**** INPUT DATA ****
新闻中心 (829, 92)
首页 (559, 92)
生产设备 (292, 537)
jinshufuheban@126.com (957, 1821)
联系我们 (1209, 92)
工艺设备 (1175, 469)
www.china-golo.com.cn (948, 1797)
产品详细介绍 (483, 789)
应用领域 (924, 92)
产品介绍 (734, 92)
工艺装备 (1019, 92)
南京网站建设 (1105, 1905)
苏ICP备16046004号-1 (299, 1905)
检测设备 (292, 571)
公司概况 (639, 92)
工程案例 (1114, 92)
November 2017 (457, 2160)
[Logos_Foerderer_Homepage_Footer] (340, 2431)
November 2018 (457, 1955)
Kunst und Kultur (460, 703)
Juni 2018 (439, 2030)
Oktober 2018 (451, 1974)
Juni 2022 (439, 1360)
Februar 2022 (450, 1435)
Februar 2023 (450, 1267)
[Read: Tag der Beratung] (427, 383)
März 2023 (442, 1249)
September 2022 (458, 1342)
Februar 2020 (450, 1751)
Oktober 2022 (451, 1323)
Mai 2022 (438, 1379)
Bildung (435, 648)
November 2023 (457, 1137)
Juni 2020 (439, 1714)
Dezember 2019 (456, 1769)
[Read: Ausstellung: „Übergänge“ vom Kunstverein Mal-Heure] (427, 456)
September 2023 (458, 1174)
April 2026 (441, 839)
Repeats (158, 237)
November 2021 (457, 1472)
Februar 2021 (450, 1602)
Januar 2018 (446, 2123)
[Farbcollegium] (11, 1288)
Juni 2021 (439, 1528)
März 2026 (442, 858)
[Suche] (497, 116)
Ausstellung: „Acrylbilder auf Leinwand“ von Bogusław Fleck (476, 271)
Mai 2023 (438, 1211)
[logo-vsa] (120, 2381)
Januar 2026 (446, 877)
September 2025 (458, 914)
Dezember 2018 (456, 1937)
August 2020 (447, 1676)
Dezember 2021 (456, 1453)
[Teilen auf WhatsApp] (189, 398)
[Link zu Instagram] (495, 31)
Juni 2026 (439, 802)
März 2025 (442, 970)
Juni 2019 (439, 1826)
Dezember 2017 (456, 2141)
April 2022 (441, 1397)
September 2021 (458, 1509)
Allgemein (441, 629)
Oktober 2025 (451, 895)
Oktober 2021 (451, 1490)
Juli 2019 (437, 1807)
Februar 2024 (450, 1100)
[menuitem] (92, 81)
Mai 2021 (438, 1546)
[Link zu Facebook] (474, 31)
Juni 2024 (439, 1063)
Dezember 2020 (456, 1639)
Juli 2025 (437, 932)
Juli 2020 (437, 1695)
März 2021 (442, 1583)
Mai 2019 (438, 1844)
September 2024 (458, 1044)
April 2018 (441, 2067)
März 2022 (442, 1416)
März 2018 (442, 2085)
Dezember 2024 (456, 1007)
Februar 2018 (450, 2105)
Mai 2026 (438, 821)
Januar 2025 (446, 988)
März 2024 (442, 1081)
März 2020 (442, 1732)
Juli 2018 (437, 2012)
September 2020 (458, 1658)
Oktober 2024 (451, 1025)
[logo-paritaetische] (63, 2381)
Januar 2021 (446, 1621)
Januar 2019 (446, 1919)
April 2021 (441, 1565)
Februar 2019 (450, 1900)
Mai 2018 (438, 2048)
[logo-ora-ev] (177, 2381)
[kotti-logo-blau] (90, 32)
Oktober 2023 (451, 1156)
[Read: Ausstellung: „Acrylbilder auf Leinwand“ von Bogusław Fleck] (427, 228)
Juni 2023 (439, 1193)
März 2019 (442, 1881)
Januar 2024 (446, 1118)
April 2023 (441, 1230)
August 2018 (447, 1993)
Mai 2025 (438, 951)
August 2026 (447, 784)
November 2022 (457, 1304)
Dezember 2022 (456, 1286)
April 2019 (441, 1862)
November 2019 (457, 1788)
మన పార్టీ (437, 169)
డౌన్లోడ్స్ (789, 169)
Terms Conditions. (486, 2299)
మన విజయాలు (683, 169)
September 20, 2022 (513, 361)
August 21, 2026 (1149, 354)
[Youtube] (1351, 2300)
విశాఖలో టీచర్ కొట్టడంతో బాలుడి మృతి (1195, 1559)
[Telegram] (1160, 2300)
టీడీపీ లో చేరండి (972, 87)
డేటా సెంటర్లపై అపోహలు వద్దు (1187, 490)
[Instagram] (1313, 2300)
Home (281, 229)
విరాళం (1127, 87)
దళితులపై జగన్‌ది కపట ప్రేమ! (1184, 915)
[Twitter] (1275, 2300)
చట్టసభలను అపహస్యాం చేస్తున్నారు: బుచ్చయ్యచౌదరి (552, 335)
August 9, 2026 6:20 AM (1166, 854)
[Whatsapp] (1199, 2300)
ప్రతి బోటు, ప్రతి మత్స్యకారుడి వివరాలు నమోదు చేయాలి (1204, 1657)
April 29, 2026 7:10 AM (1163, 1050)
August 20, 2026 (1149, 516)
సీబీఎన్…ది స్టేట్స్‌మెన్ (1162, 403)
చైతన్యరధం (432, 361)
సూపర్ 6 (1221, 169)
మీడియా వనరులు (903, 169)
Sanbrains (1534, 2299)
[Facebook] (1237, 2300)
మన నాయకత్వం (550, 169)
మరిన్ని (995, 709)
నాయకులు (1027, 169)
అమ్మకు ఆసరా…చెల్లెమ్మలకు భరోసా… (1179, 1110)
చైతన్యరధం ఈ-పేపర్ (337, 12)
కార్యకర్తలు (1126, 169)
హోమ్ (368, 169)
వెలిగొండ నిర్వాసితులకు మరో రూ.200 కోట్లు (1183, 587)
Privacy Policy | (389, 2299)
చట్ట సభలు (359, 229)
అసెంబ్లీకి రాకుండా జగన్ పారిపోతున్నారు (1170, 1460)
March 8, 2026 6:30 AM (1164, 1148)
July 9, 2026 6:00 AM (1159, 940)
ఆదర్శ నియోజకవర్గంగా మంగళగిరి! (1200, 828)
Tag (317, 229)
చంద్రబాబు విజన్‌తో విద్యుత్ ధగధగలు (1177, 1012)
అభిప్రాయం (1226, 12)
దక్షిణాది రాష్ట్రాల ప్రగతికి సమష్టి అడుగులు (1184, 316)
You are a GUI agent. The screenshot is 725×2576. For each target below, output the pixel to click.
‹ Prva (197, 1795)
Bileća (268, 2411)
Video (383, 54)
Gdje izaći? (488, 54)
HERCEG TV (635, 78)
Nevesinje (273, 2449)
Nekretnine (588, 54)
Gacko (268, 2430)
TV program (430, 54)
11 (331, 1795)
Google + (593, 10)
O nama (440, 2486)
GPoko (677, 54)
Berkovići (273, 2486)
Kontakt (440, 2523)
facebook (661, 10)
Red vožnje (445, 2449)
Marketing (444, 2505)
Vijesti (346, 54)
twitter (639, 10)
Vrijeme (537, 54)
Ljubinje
****
**ASSIGNMENT**: Copy every entry exactly as it is given.

**ANSWER SPACE**:
新闻中心 (829, 92)
首页 (559, 92)
生产设备 (292, 537)
jinshufuheban@126.com (957, 1821)
联系我们 (1209, 92)
工艺设备 (1175, 469)
www.china-golo.com.cn (948, 1797)
产品详细介绍 (483, 789)
应用领域 (924, 92)
产品介绍 (734, 92)
工艺装备 (1019, 92)
南京网站建设 (1105, 1905)
苏ICP备16046004号-1 (299, 1905)
检测设备 (292, 571)
公司概况 (639, 92)
工程案例 (1114, 92)
November 2017 (457, 2160)
[Logos_Foerderer_Homepage_Footer] (340, 2431)
November 2018 (457, 1955)
Kunst und Kultur (460, 703)
Juni 2018 (439, 2030)
Oktober 2018 (451, 1974)
Juni 2022 (439, 1360)
Februar 2022 (450, 1435)
Februar 2023 (450, 1267)
[Read: Tag der Beratung] (427, 383)
März 2023 (442, 1249)
September 2022 (458, 1342)
Februar 2020 (450, 1751)
Oktober 2022 (451, 1323)
Mai 2022 (438, 1379)
Bildung (435, 648)
November 2023 (457, 1137)
Juni 2020 (439, 1714)
Dezember 2019 (456, 1769)
[Read: Ausstellung: „Übergänge“ vom Kunstverein Mal-Heure] (427, 456)
September 2023 (458, 1174)
April 2026 (441, 839)
Repeats (158, 237)
November 2021 (457, 1472)
Februar 2021 (450, 1602)
Januar 2018 (446, 2123)
[Farbcollegium] (11, 1288)
Juni 2021 (439, 1528)
März 2026 (442, 858)
[Suche] (497, 116)
Ausstellung: „Acrylbilder auf Leinwand“ von Bogusław Fleck (476, 271)
Mai 2023 (438, 1211)
[logo-vsa] (120, 2381)
Januar 2026 (446, 877)
September 2025 (458, 914)
Dezember 2018 (456, 1937)
August 2020 (447, 1676)
Dezember 2021 (456, 1453)
[Teilen auf WhatsApp] (189, 398)
[Link zu Instagram] (495, 31)
Juni 2026 (439, 802)
März 2025 (442, 970)
Juni 2019 (439, 1826)
Dezember 2017 (456, 2141)
April 2022 (441, 1397)
September 2021 (458, 1509)
Allgemein (441, 629)
Oktober 2025 (451, 895)
Oktober 2021 (451, 1490)
Juli 2019 (437, 1807)
Februar 2024 (450, 1100)
[menuitem] (92, 81)
Mai 2021 (438, 1546)
[Link zu Facebook] (474, 31)
Juni 2024 (439, 1063)
Dezember 2020 (456, 1639)
Juli 2025 (437, 932)
Juli 2020 (437, 1695)
März 2021 (442, 1583)
Mai 2019 (438, 1844)
September 2024 (458, 1044)
April 2018 (441, 2067)
März 2022 (442, 1416)
März 2018 (442, 2085)
Dezember 2024 (456, 1007)
Februar 2018 (450, 2105)
Mai 2026 (438, 821)
Januar 2025 (446, 988)
März 2024 (442, 1081)
März 2020 (442, 1732)
Juli 2018 (437, 2012)
September 2020 (458, 1658)
Oktober 2024 (451, 1025)
[logo-paritaetische] (63, 2381)
Januar 2021 (446, 1621)
Januar 2019 (446, 1919)
April 2021 (441, 1565)
Februar 2019 (450, 1900)
Mai 2018 (438, 2048)
[logo-ora-ev] (177, 2381)
[kotti-logo-blau] (90, 32)
Oktober 2023 (451, 1156)
[Read: Ausstellung: „Acrylbilder auf Leinwand“ von Bogusław Fleck] (427, 228)
Juni 2023 (439, 1193)
März 2019 (442, 1881)
Januar 2024 (446, 1118)
April 2023 (441, 1230)
August 2018 (447, 1993)
Mai 2025 (438, 951)
August 2026 (447, 784)
November 2022 (457, 1304)
Dezember 2022 (456, 1286)
April 2019 (441, 1862)
November 2019 (457, 1788)
మన పార్టీ (437, 169)
డౌన్లోడ్స్ (789, 169)
Terms Conditions. (486, 2299)
మన విజయాలు (683, 169)
September 20, 2022 (513, 361)
August 21, 2026 (1149, 354)
[Youtube] (1351, 2300)
విశాఖలో టీచర్ కొట్టడంతో బాలుడి మృతి (1195, 1559)
[Telegram] (1160, 2300)
టీడీపీ లో చేరండి (972, 87)
డేటా సెంటర్లపై అపోహలు వద్దు (1187, 490)
[Instagram] (1313, 2300)
Home (281, 229)
విరాళం (1127, 87)
దళితులపై జగన్‌ది కపట ప్రేమ! (1184, 915)
[Twitter] (1275, 2300)
చట్టసభలను అపహస్యాం చేస్తున్నారు: బుచ్చయ్యచౌదరి (552, 335)
August 9, 2026 6:20 AM (1166, 854)
[Whatsapp] (1199, 2300)
ప్రతి బోటు, ప్రతి మత్స్యకారుడి వివరాలు నమోదు చేయాలి (1204, 1657)
April 29, 2026 7:10 AM (1163, 1050)
August 20, 2026 (1149, 516)
సీబీఎన్…ది స్టేట్స్‌మెన్ (1162, 403)
చైతన్యరధం (432, 361)
సూపర్ 6 (1221, 169)
మీడియా వనరులు (903, 169)
Sanbrains (1534, 2299)
[Facebook] (1237, 2300)
మన నాయకత్వం (550, 169)
మరిన్ని (995, 709)
నాయకులు (1027, 169)
అమ్మకు ఆసరా…చెల్లెమ్మలకు భరోసా… (1179, 1110)
చైతన్యరధం ఈ-పేపర్ (337, 12)
కార్యకర్తలు (1126, 169)
హోమ్ (368, 169)
వెలిగొండ నిర్వాసితులకు మరో రూ.200 కోట్లు (1183, 587)
Privacy Policy | (389, 2299)
చట్ట సభలు (359, 229)
అసెంబ్లీకి రాకుండా జగన్ పారిపోతున్నారు (1170, 1460)
March 8, 2026 6:30 AM (1164, 1148)
July 9, 2026 6:00 AM (1159, 940)
ఆదర్శ నియోజకవర్గంగా మంగళగిరి! (1200, 828)
Tag (317, 229)
చంద్రబాబు విజన్‌తో విద్యుత్ ధగధగలు (1177, 1012)
అభిప్రాయం (1226, 12)
దక్షిణాది రాష్ట్రాల ప్రగతికి సమష్టి అడుగులు (1184, 316)
You are a GUI agent. The screenshot is 725×2576. For each target below, output the pixel to click.
‹ Prva (197, 1795)
Bileća (268, 2411)
Video (383, 54)
Gdje izaći? (488, 54)
HERCEG TV (635, 78)
Nevesinje (273, 2449)
Nekretnine (588, 54)
Gacko (268, 2430)
TV program (430, 54)
11 (331, 1795)
Google + (593, 10)
O nama (440, 2486)
GPoko (677, 54)
Berkovići (273, 2486)
Kontakt (440, 2523)
facebook (661, 10)
Red vožnje (445, 2449)
Marketing (444, 2505)
Vijesti (346, 54)
twitter (639, 10)
Vrijeme (537, 54)
Ljubinje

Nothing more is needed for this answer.